• **YOUR GOAL**: Write out word for word the lines from the one holding "The image size is (1568, 493)." through the end of the data, and only those lines. Pictures stay out.

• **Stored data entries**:
====

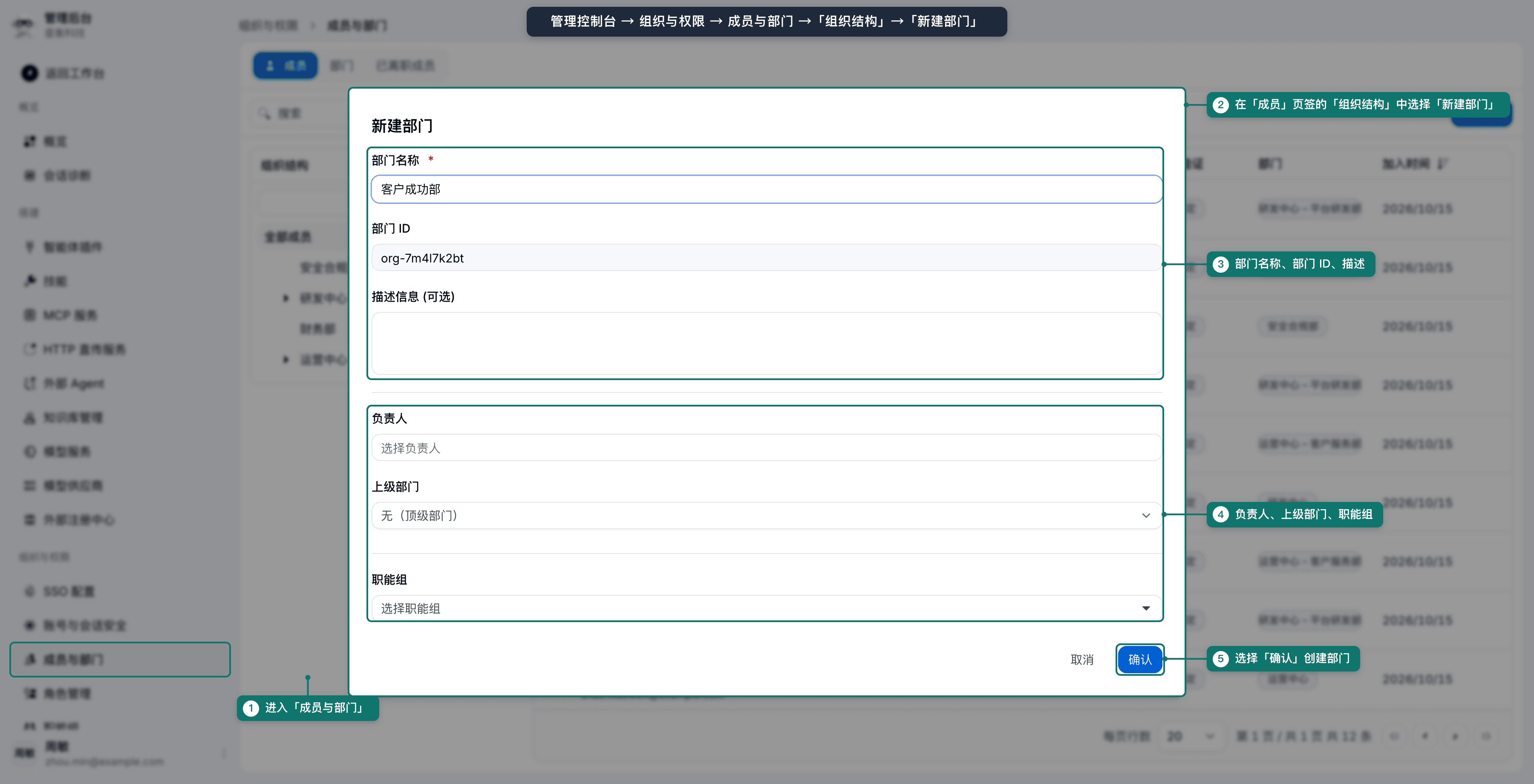
Task: Click the 描述信息 text area
Action: [767, 343]
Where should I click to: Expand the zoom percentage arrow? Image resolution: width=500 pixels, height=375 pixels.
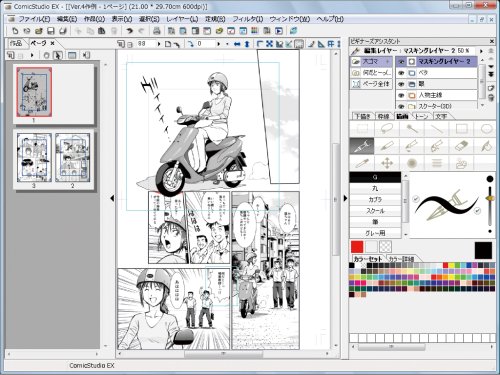pos(159,44)
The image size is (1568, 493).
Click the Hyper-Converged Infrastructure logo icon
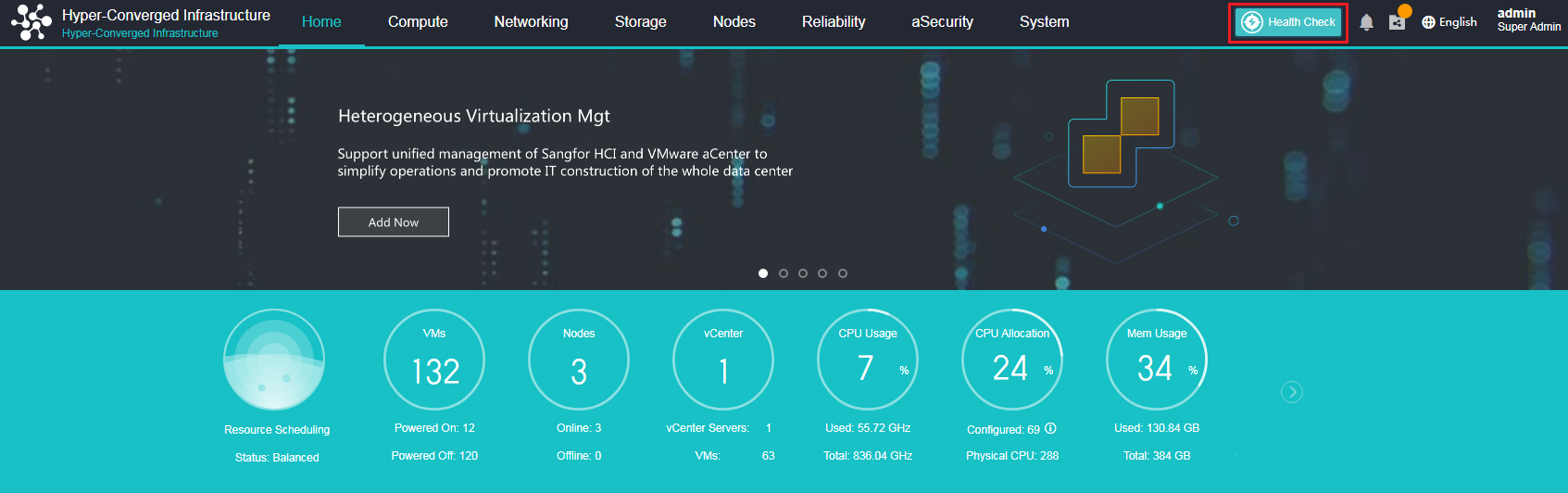tap(31, 22)
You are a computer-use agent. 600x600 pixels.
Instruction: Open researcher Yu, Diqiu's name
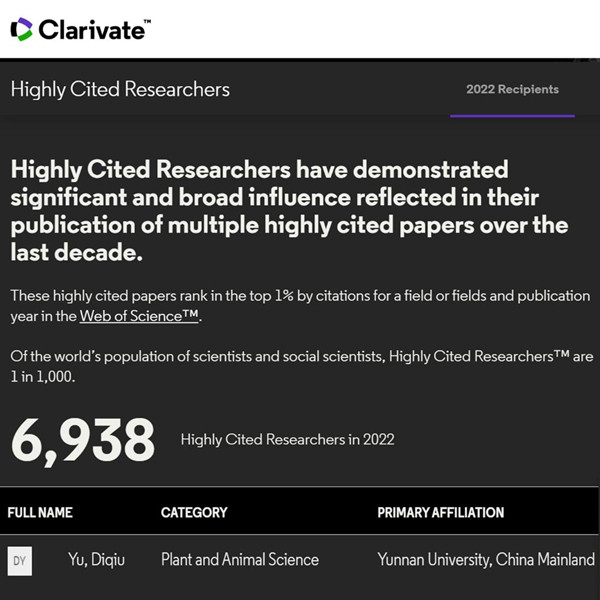[x=99, y=560]

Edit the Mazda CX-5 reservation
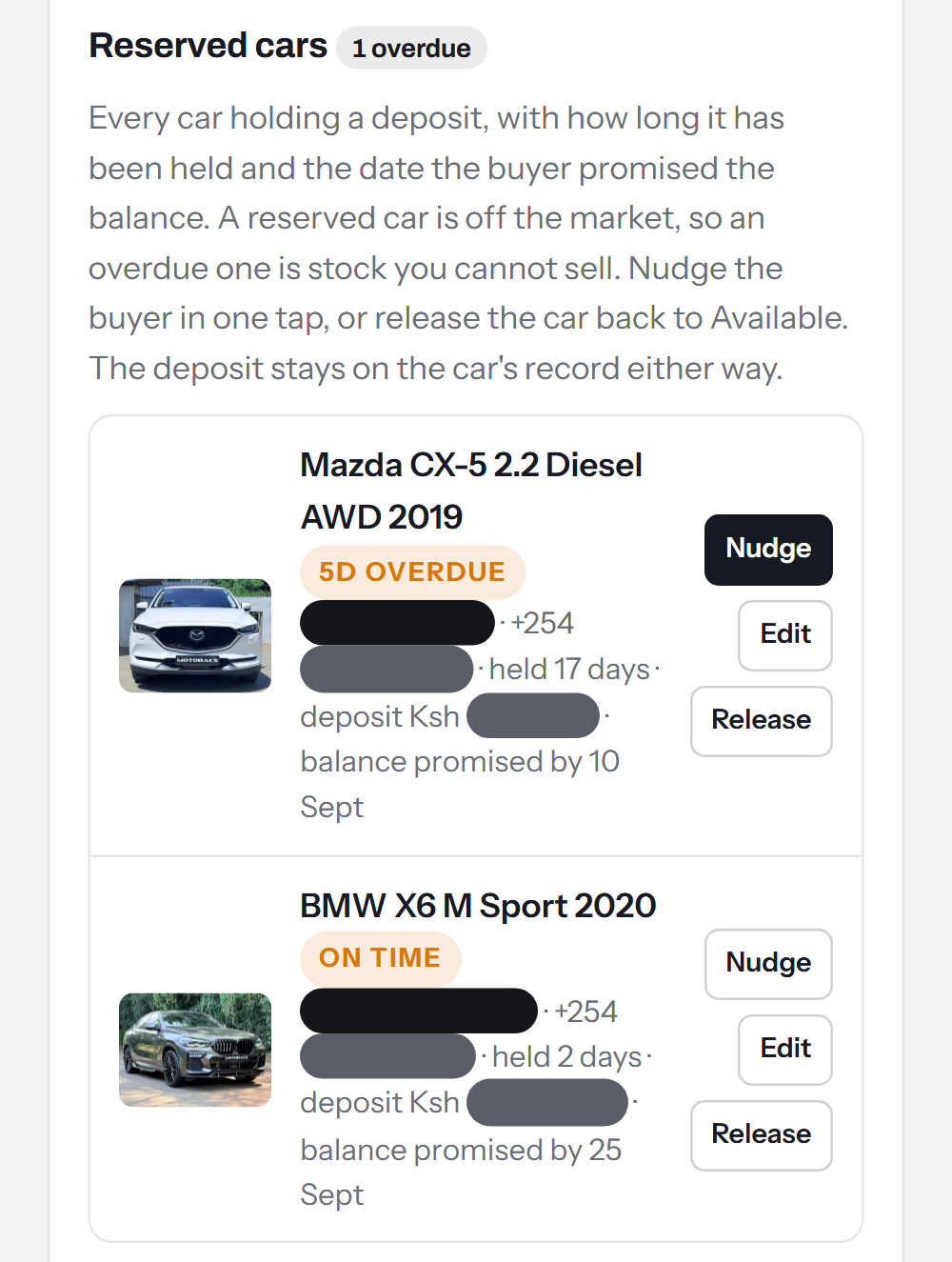(785, 635)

====

• **THE ANSWER**:
The image size is (1568, 493).
Click the Hyper-Converged Infrastructure logo icon
tap(31, 22)
You are a computer-use agent. 600x600 pixels.
Instruction: Open researcher Yu, Diqiu's name
[x=99, y=560]

Edit the Mazda CX-5 reservation
(785, 635)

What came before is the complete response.